→ **Given instruction**:
Reproduce word for word the data from the line containing "Identify the click" through the line containing "The Pretty Reckless (86, 1202)", including both of those lines.

→ **Records to process**:
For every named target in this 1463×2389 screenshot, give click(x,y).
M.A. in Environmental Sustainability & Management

==

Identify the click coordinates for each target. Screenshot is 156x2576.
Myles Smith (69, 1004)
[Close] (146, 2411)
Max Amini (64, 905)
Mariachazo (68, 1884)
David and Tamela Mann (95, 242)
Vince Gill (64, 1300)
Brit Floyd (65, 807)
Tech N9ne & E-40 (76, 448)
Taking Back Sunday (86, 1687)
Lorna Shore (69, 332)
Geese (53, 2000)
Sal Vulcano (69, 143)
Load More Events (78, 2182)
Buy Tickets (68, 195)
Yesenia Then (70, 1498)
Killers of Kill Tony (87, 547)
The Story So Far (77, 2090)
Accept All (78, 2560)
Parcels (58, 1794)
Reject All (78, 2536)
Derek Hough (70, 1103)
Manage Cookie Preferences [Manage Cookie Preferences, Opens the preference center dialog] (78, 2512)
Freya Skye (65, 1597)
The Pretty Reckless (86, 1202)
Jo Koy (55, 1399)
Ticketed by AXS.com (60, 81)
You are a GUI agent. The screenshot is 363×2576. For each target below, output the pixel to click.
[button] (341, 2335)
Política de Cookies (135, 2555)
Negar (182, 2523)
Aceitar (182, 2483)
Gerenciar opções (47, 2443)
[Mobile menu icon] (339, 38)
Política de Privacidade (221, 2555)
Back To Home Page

→ **Task solution**:
Identify the click coordinates for each target. Screenshot is 156x2576.
Myles Smith (69, 1004)
[Close] (146, 2411)
Max Amini (64, 905)
Mariachazo (68, 1884)
David and Tamela Mann (95, 242)
Vince Gill (64, 1300)
Brit Floyd (65, 807)
Tech N9ne & E-40 (76, 448)
Taking Back Sunday (86, 1687)
Lorna Shore (69, 332)
Geese (53, 2000)
Sal Vulcano (69, 143)
Load More Events (78, 2182)
Buy Tickets (68, 195)
Yesenia Then (70, 1498)
Killers of Kill Tony (87, 547)
The Story So Far (77, 2090)
Accept All (78, 2560)
Parcels (58, 1794)
Reject All (78, 2536)
Derek Hough (70, 1103)
Manage Cookie Preferences [Manage Cookie Preferences, Opens the preference center dialog] (78, 2512)
Freya Skye (65, 1597)
The Pretty Reckless (86, 1202)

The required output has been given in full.